Tax reform continues to be the subject of intense discussion in our nation's capital. While prospects for legislation remain uncertain, tax reform has the capacity to significantly impact owners, operators and developers of multifamily rental housing when they build, operate, sell and even transfer apartment communities to their heirs. The apartment industry favors pro-growth reform that avoids disadvantaging our industry relative to other asset classes.
Notably, on April 4, 2013, NMHC/NAA responded to a request from the House Ways and Means Committee to submit input on tax reform priorities. The Ways and Means Committee has created 11 working groups to study various areas of the tax code. Once interested parties submit their views, the Joint Committee on Taxation will submit a report to the Committee due on May 6 that summarizes comments received. The full Committee is then expected to continue working on comprehensive reform proposals that could see action later this year.
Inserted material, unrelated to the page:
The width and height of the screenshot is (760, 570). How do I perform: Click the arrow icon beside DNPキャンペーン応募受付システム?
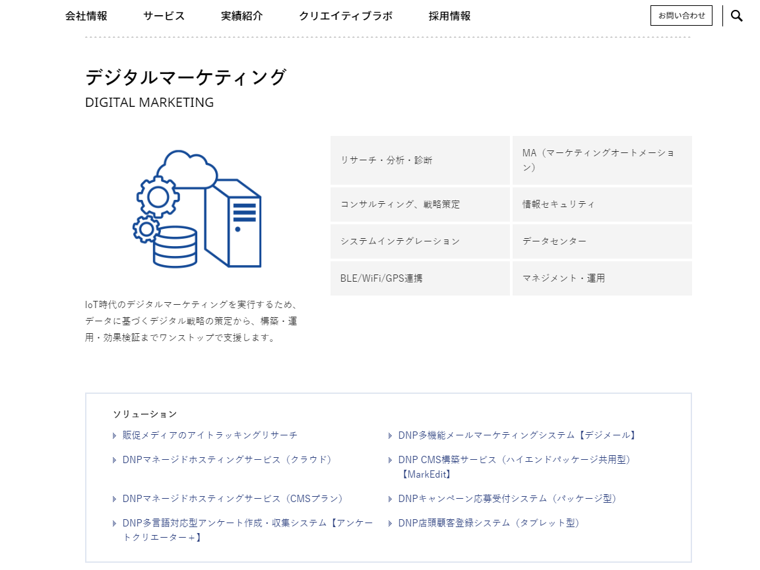389,499
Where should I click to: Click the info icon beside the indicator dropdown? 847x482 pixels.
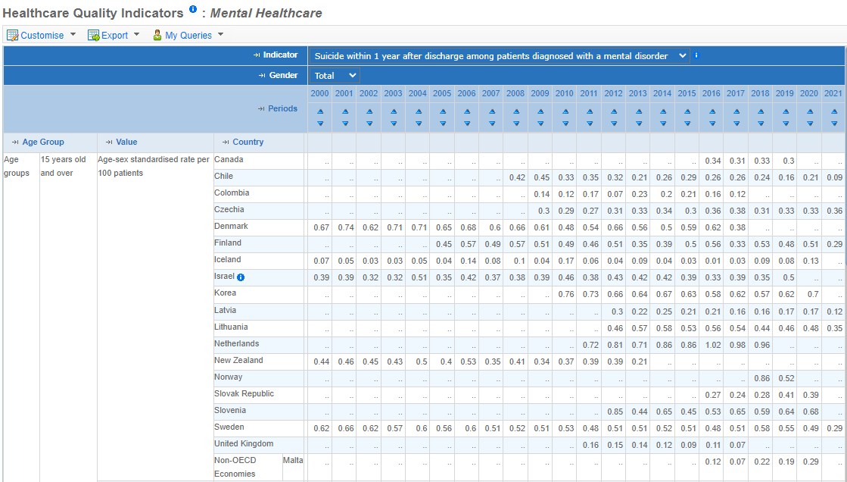pos(696,55)
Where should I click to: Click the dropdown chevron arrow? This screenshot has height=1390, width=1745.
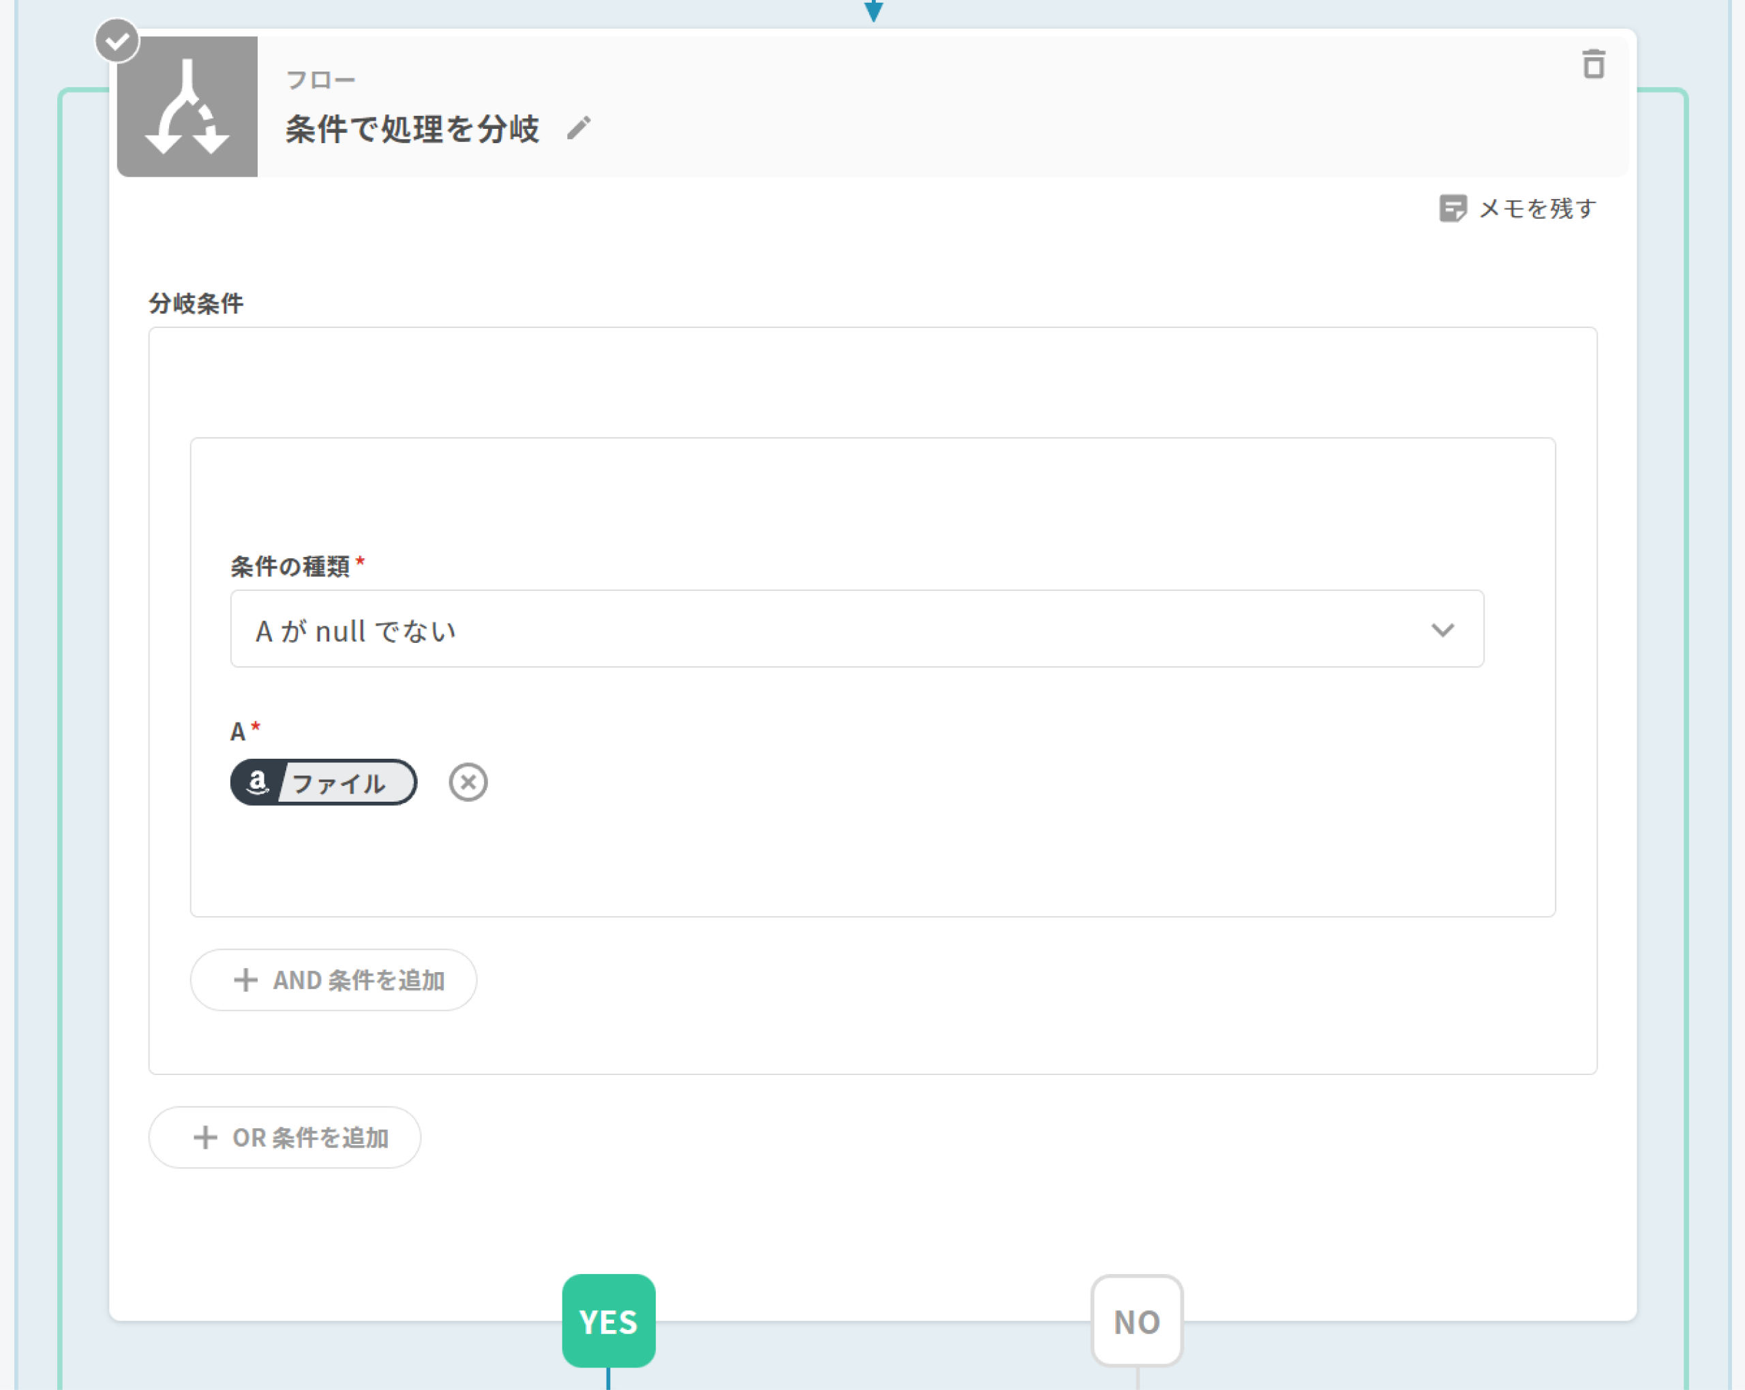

In our submission, NAA and NMHC underscored our view that tax reform must address both the individual and corporate sides of the tax code. Flow-through entities that dominate the apartment industry and pay tax based on the individual side of the code should not shoulder the cost of corporate tax reform.
In addition to comprehensive tax reform, NMHC/NAA urged Congress to maintain current tax treatment of carried interest, retain the deduction for business interest, protect the Low-Income Housing Tax Credit program and preserve the current law on estate taxes.
Finally, NMHC/NAA also submitted a second letter that indicated the importance of tax incentives for improving energy efficiency in commercial buildings and large multifamily properties as a means of leveraging private investment in qualified building retrofits.